Un hommage à la scène, mais aussi un regard contemporain
Lors de la conférence de presse qui a suivi la représentation, Mouni Boualem a confié sa volonté de revisiter ce texte classique à travers une approche contemporaine, sans en trahir la profondeur originale. Elle explique avoir voulu mettre en lumière ce moment de bascule entre la lumière de la célébrité et les ténèbres de l’oubli, entre l’image publique et la réalité intérieure, en interrogeant en filigrane la valeur des relations humaines dans les moments de crise.
« Margit représente toutes ces figures oubliées de l’histoire, qu’elles soient artistes, intellectuelles ou anonymes, que l’on a célébrées un temps avant de les reléguer au silence », explique-t-elle. « À travers elle, je voulais parler aussi de la solitude, du vieillissement, et de l’obsession de notre époque pour la nouveauté, souvent au détriment de la mémoire et du respect du parcours artistique. »
Une distribution prometteuse et une énergie nouvelle
Autour de Rajaa Houari et Chaker Boulemedaïs, une distribution composée majoritairement de jeunes comédiens insuffle une fraîcheur dynamique au spectacle. Parmi eux, Zaki Ouafek, Badis Anana, Rayane Hamaïdi, Farid Zouaoui, Racha Saadallah et Islam Hadarbache incarnent avec enthousiasme cette jeunesse inexpérimentée, parfois maladroite, mais porteuse d’une volonté sincère d’apprendre et de créer. Leur énergie sur scène contraste habilement avec l’aura crépusculaire de Margit, et offre un jeu de tension générationnelle qui enrichit l’interprétation du texte.
Ce choc des âges et des styles permet aussi de soulever une question essentielle : qu’est-ce qu’un acteur, au fond ? Est-ce un être de talent, de mémoire, de technique ? Ou un corps disponible à l’interprétation, malléable à souhait par les ambitions d’un metteur en scène ou d’un directeur de théâtre ? À travers ces interrogations, la pièce interroge le rapport au pouvoir, au désir de reconnaissance, et aux sacrifices consentis pour rester dans la lumière.
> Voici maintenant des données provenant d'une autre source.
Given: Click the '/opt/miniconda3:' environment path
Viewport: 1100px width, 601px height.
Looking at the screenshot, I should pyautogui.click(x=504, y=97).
Un avenir prometteur pour Mouni Boualem
En s’attaquant à un texte aussi dense pour sa première mise en scène, Mouni Boualem prend un risque évident, mais qu’elle assume avec audace. Son travail témoigne d’une maturité artistique rare, doublée d’une volonté d’ancrer son art dans les questionnements contemporains. À travers « Marie », elle affirme une voix singulière, sensible, engagée, prête à faire entendre des récits en marge, sans jamais tomber dans le pathos ou la facilité.
Avec cette première œuvre, elle annonce l’émergence d’une nouvelle génération de créateurs au service du quatrième art, capables de conjuguer mémoire et modernité, fidélité au texte et liberté d’interprétation.
« Marie » n’est pas seulement une pièce sur l’oubli. C’est aussi un acte de reconnaissance, une main tendue vers ces figures artistiques qui ont façonné le théâtre et qu’il ne faut jamais laisser disparaître complètement. Une œuvre touchante, maîtrisée, portée par une troupe passionnée, qui laisse présager un bel avenir pour sa créatrice comme pour l’ensemble de ses interprètes.